What follows is data; output all of it exactly as given.

- The input
........

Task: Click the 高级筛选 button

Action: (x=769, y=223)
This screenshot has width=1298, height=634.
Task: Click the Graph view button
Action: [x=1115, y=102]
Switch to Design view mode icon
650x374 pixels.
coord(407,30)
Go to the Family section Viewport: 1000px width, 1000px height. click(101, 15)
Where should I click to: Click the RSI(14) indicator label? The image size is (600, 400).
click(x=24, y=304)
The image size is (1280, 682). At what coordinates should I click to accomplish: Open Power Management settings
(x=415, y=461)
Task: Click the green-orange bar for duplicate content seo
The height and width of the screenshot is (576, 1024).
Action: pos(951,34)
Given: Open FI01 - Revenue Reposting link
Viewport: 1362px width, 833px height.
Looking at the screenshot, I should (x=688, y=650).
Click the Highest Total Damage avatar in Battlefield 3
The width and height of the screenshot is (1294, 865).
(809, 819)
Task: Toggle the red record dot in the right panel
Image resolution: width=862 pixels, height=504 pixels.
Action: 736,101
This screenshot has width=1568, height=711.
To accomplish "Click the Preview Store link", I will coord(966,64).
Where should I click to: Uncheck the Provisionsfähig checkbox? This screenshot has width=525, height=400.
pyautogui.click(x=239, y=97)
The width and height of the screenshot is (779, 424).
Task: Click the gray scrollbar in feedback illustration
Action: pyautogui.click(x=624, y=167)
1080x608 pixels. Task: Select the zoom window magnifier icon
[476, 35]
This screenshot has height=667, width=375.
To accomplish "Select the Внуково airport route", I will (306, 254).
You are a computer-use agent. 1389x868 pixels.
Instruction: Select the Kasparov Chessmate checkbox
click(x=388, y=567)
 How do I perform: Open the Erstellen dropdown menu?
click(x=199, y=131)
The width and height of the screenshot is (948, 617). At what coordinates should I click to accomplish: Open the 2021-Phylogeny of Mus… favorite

........

- Finished task
Task: Click the 高级筛选 button

Action: (x=769, y=223)
This screenshot has width=1298, height=634.
Task: Click the Graph view button
Action: [x=1115, y=102]
Switch to Design view mode icon
650x374 pixels.
coord(407,30)
Go to the Family section Viewport: 1000px width, 1000px height. click(101, 15)
Where should I click to: Click the RSI(14) indicator label? The image size is (600, 400).
click(x=24, y=304)
The image size is (1280, 682). At what coordinates should I click to accomplish: Open Power Management settings
(x=415, y=461)
Task: Click the green-orange bar for duplicate content seo
The height and width of the screenshot is (576, 1024).
Action: pos(951,34)
Given: Open FI01 - Revenue Reposting link
Viewport: 1362px width, 833px height.
Looking at the screenshot, I should (x=688, y=650).
Click the Highest Total Damage avatar in Battlefield 3
The width and height of the screenshot is (1294, 865).
(809, 819)
Task: Toggle the red record dot in the right panel
Image resolution: width=862 pixels, height=504 pixels.
Action: 736,101
This screenshot has width=1568, height=711.
To accomplish "Click the Preview Store link", I will coord(966,64).
Where should I click to: Uncheck the Provisionsfähig checkbox? This screenshot has width=525, height=400.
pyautogui.click(x=239, y=97)
The width and height of the screenshot is (779, 424).
Task: Click the gray scrollbar in feedback illustration
Action: pyautogui.click(x=624, y=167)
1080x608 pixels. Task: Select the zoom window magnifier icon
[476, 35]
This screenshot has height=667, width=375.
To accomplish "Select the Внуково airport route", I will (306, 254).
You are a computer-use agent. 1389x868 pixels.
Instruction: Select the Kasparov Chessmate checkbox
click(x=388, y=567)
 How do I perform: Open the Erstellen dropdown menu?
click(x=199, y=131)
The width and height of the screenshot is (948, 617). At what coordinates should I click to accomplish: Open the 2021-Phylogeny of Mus… favorite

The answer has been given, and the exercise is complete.